Nassîm al-chark (« souffle d’Orient ») est une jeune formation musicale libanaise née de la volonté d’André Msane, luthiste et compositeur, de servir la « musique maqâmienne » en la faisant vivre dans de nouvelles compositions instrumentales. « Souffle », parce que l’inspiration fait l’effet d’une brise apaisante ; «d’Orient », parce que la musique est enracinée dans la matrice orientale, envisagée comme le lieu d’une tradition musicale à la fois bien inscrite dans des codes précis, mais aussi tournée vers d’autres influences.
Cette formation musicale rassemble six musiciens venus du Liban et tous fins connaisseurs de la tradition modale de la musique arabe. Outre André Msane, David Abou Atmeh (qânûn), Joseph Karam (nây), Jihad Harfouche (guitare basse), David Estefan (daff) et Patrick Msane (percussions) ont depuis longtemps percé tous les secrets du nahawand, bayyâtî, hijâz, kurd et autres modes. Pour preuve, ils enseignent pour la plupart la musique au Conservatoire national supérieur de musique à Beyrouth.
Tous les membres de Nassîm al-chark ont mis leur talent au service de ce projet qui refuse de voir la musique orientale modale s’incarner dans un passé magnifié, mais tente plutôt de la faire s’épanouir dans un projet créatif porté vers l’avenir et en contact avec les musiques de son temps. Chacun met ses divers talents à contribution dans le jeu des instruments. Si le luth marque le cœur des compositions, chaque morceau laisse une place de choix à l’ensemble des instruments. Ainsi peut s’instaurer un dialogue à deux voix, des soli d’improvisations, des moments d’exubérance comme des moments de sérénité.
En introduisant le djembé africain et la guitare basse dans le takht oriental, Nassîm al-chark veut montrer que des instruments issus d’autres horizons n’affectent pas la rigueur musicale du maqâm.

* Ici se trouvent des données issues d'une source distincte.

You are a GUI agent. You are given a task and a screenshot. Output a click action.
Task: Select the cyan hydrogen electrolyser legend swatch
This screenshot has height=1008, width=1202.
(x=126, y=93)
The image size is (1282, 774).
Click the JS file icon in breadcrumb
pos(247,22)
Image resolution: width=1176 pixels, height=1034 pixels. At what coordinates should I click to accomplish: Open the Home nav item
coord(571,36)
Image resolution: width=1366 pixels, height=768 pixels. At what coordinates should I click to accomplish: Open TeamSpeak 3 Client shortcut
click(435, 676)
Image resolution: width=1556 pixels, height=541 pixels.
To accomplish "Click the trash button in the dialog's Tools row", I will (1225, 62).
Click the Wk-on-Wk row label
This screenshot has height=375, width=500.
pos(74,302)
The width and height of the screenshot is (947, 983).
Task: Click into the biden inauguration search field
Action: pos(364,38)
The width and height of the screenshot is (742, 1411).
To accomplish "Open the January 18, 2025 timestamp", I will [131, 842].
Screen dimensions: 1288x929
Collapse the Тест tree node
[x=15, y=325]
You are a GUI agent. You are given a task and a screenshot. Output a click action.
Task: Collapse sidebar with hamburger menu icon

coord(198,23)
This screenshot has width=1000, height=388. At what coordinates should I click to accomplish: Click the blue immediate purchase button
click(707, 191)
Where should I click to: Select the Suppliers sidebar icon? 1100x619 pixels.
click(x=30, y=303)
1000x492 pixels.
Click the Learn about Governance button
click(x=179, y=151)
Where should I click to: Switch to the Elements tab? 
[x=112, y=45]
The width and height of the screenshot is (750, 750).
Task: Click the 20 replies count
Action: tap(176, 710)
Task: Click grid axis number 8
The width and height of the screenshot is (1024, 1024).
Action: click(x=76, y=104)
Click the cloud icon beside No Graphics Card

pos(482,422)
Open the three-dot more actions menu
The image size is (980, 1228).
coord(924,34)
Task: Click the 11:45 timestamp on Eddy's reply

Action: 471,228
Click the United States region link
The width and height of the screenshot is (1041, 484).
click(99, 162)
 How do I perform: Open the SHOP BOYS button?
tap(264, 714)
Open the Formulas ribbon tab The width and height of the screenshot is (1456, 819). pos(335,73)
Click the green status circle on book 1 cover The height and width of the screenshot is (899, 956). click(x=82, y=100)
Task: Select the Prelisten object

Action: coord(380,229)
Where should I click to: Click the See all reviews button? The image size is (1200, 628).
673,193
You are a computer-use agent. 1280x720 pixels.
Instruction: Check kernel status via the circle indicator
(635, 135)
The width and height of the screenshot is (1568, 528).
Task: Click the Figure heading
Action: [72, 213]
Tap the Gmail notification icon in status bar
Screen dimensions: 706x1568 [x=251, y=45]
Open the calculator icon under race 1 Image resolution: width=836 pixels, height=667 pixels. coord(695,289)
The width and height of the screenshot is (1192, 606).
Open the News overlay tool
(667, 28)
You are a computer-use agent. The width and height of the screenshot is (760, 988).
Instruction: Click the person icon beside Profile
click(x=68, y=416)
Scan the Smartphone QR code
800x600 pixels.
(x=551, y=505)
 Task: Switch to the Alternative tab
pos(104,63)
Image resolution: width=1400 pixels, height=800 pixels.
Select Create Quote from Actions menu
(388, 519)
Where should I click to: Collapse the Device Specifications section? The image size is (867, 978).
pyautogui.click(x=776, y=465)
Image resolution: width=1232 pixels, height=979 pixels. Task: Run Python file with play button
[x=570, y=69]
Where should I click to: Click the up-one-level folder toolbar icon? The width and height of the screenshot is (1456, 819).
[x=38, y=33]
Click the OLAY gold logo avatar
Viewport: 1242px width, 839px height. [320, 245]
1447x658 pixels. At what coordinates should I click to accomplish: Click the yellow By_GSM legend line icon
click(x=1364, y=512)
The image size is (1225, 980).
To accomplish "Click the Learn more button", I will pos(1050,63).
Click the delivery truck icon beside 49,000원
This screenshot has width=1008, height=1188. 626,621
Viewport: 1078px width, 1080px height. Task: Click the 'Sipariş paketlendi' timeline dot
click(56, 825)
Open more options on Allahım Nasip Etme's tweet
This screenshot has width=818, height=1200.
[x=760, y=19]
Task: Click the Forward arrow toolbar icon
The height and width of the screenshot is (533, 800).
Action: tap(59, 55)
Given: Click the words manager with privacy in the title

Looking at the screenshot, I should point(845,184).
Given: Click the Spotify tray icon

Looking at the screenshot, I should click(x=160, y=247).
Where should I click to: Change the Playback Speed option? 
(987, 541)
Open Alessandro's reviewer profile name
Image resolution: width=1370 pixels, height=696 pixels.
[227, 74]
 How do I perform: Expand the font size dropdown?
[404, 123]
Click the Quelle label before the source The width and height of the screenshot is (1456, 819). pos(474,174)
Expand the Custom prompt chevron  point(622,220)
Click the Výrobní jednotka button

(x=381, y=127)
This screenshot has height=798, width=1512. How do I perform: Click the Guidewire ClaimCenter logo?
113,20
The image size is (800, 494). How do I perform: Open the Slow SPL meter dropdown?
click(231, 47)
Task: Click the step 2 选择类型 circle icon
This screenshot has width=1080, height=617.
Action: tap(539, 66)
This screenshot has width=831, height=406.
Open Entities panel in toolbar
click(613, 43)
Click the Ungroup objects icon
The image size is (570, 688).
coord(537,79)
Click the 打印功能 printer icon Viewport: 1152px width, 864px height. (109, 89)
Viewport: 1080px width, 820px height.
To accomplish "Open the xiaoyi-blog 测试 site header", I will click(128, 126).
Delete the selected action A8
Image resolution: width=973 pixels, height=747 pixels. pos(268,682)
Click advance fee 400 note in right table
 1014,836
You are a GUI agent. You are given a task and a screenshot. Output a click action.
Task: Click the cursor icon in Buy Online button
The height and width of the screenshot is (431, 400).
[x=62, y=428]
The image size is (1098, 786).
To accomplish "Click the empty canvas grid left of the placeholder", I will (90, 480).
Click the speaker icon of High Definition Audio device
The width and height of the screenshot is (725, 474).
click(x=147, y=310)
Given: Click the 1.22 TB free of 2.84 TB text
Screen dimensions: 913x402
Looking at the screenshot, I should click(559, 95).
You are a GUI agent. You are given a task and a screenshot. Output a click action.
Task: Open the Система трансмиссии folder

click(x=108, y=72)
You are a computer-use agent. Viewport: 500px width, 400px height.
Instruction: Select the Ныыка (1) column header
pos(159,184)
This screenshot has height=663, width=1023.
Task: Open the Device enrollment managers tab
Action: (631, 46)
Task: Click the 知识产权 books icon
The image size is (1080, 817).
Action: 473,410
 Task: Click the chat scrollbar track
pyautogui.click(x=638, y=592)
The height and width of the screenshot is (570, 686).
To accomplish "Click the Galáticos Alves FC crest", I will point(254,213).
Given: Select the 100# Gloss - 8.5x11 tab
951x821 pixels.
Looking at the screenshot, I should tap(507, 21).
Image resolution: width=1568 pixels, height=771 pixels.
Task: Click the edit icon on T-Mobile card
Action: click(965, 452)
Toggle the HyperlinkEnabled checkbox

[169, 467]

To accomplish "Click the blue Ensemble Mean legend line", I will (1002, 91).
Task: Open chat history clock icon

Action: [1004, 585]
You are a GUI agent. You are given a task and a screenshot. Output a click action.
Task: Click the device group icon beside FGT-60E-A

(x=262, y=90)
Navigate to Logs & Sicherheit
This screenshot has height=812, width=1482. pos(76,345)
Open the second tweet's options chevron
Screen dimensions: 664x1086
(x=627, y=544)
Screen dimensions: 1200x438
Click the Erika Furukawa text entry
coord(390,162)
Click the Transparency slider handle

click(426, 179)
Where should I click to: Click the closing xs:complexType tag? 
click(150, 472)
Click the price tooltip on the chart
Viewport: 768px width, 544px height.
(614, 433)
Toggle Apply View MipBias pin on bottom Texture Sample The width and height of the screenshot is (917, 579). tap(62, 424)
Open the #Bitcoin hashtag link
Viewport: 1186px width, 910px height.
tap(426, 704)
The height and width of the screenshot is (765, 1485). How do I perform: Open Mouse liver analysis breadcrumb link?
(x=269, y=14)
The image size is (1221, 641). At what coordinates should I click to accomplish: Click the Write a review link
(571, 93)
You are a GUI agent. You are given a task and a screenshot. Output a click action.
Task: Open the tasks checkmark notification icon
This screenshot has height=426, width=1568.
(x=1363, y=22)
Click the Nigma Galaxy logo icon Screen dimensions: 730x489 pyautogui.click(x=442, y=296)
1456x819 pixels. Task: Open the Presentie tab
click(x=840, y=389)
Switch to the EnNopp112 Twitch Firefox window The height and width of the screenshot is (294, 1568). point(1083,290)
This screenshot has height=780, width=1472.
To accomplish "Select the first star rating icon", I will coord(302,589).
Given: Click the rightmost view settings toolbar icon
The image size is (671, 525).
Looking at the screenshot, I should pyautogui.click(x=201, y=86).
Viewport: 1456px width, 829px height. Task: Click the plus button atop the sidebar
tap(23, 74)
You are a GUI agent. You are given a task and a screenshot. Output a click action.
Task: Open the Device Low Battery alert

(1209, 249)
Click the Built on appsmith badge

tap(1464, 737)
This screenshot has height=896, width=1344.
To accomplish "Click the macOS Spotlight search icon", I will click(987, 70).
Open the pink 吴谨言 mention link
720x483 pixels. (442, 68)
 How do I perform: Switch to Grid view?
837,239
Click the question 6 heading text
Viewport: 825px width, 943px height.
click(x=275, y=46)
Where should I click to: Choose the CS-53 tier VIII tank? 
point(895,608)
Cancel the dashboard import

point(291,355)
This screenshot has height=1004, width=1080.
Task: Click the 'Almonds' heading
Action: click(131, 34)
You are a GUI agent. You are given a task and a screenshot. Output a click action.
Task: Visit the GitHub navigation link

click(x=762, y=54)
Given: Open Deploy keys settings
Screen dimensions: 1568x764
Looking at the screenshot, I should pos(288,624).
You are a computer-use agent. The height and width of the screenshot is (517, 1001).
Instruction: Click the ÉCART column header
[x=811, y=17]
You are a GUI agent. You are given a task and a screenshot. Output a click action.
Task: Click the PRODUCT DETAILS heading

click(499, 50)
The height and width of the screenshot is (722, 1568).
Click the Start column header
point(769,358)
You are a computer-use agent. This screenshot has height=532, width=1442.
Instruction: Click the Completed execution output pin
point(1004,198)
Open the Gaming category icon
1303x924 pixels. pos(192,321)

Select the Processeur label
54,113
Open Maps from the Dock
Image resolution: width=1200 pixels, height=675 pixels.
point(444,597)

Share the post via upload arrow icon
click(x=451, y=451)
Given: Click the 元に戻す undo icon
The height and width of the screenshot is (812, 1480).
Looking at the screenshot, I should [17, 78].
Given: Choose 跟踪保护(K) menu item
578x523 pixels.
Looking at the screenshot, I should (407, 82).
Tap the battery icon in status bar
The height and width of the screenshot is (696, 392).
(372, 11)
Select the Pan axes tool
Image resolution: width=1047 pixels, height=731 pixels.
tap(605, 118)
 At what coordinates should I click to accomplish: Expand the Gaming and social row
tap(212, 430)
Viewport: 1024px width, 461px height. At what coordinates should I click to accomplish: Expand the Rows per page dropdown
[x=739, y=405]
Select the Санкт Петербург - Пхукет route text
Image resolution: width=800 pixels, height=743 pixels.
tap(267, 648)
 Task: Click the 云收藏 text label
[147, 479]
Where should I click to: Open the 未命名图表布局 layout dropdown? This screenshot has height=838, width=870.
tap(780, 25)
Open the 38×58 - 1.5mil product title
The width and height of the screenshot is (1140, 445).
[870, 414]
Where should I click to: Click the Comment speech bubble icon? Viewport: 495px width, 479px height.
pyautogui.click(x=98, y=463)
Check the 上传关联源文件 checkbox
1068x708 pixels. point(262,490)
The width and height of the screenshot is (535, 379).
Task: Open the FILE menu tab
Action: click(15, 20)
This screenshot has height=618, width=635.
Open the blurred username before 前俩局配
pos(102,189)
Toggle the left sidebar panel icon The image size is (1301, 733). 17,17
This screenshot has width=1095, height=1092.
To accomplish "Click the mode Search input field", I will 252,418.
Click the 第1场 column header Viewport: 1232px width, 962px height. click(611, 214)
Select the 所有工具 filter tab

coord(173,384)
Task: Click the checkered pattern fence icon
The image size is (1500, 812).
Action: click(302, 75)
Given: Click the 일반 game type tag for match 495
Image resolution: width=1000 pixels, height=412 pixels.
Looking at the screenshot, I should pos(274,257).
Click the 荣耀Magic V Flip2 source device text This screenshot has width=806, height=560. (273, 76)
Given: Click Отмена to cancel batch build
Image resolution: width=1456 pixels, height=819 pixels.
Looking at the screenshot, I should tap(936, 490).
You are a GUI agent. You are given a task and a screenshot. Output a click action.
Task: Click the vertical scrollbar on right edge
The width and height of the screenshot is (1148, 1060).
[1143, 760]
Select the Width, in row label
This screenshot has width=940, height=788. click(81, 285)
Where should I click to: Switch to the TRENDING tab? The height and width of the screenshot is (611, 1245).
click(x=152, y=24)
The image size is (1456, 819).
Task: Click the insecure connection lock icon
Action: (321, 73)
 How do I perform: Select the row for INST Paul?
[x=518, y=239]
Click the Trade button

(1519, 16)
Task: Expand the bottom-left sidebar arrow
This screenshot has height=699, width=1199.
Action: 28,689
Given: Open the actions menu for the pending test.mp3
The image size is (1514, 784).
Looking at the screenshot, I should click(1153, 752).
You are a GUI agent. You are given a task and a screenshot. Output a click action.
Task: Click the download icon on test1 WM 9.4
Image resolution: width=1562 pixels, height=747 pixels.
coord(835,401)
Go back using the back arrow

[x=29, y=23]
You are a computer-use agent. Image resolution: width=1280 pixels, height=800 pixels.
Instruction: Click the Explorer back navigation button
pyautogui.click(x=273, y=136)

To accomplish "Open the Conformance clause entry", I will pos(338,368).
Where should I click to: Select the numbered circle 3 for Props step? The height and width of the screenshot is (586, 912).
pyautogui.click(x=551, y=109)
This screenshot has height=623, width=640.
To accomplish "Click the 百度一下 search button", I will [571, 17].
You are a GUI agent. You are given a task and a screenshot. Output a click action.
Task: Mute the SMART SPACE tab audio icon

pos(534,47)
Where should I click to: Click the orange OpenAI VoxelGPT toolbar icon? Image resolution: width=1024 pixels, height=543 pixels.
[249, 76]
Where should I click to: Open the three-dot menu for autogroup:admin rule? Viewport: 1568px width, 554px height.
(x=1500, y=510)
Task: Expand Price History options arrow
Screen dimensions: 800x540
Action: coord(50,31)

Alternant compositions de luth en solo et compositions d’orchestre, la musique ne tombe jamais dans le piège de l’académisme. Le nây de Joseph Karam (également compositeur) ajoute une touche soyeuse dans un jeu tout à la fois empreint d’un sentiment de grande élévation et de chaleur. A la basse, Jihad Harfouche ponctue le rythme avec une touche très « jazzy ». L’ensemble des percussions (daff et djembé) de David Estefan et Patrick Msane va au-delà du simple battement de la mesure et accompagne les morceaux en recherchant constamment l’originalité. Au qânûn, David Abou Atmeh sait passer d’improvisations dignes des grands maîtres à des jeux (dans tous les sens du terme), autour des thèmes offerts par chacun des morceaux. Enfin, le luth règne magistralement, soit dans les parties d’improvisations (taqâsîm), soit à l’intérieur des morceaux ; il sait aussi se faire parfois discret pour laisser la composition emprunter d’autres apparats musicaux.
Longas, samâcî et autres taqâsîm n’ont pas de secret pour les membres de Nassîm al-chark, dont la musique, instrumentale pour le premier disque sorti à Beyrouth en 2004, ne manquera pas de se développer dans de nouvelles directions musicales très prometteuses.
Entre les membres du groupe s’est établi un lien fort, qui vise constamment à établir entre le public et la musique un courant, duquel naît une émotion musicale originale, jamais académique, mais toujours puisée dans la capacité des maqâmât à créer l’émotion musicale, le tarab. Ecouter Nassîm al-chark, c’est se laisser surprendre par une légèreté et une fluidité dans la mélodie, ainsi que par un sentiment de profondeur et de grande habileté dans la composition, l’agencement des parties musicales et la maîtrise des moments de création improvisée.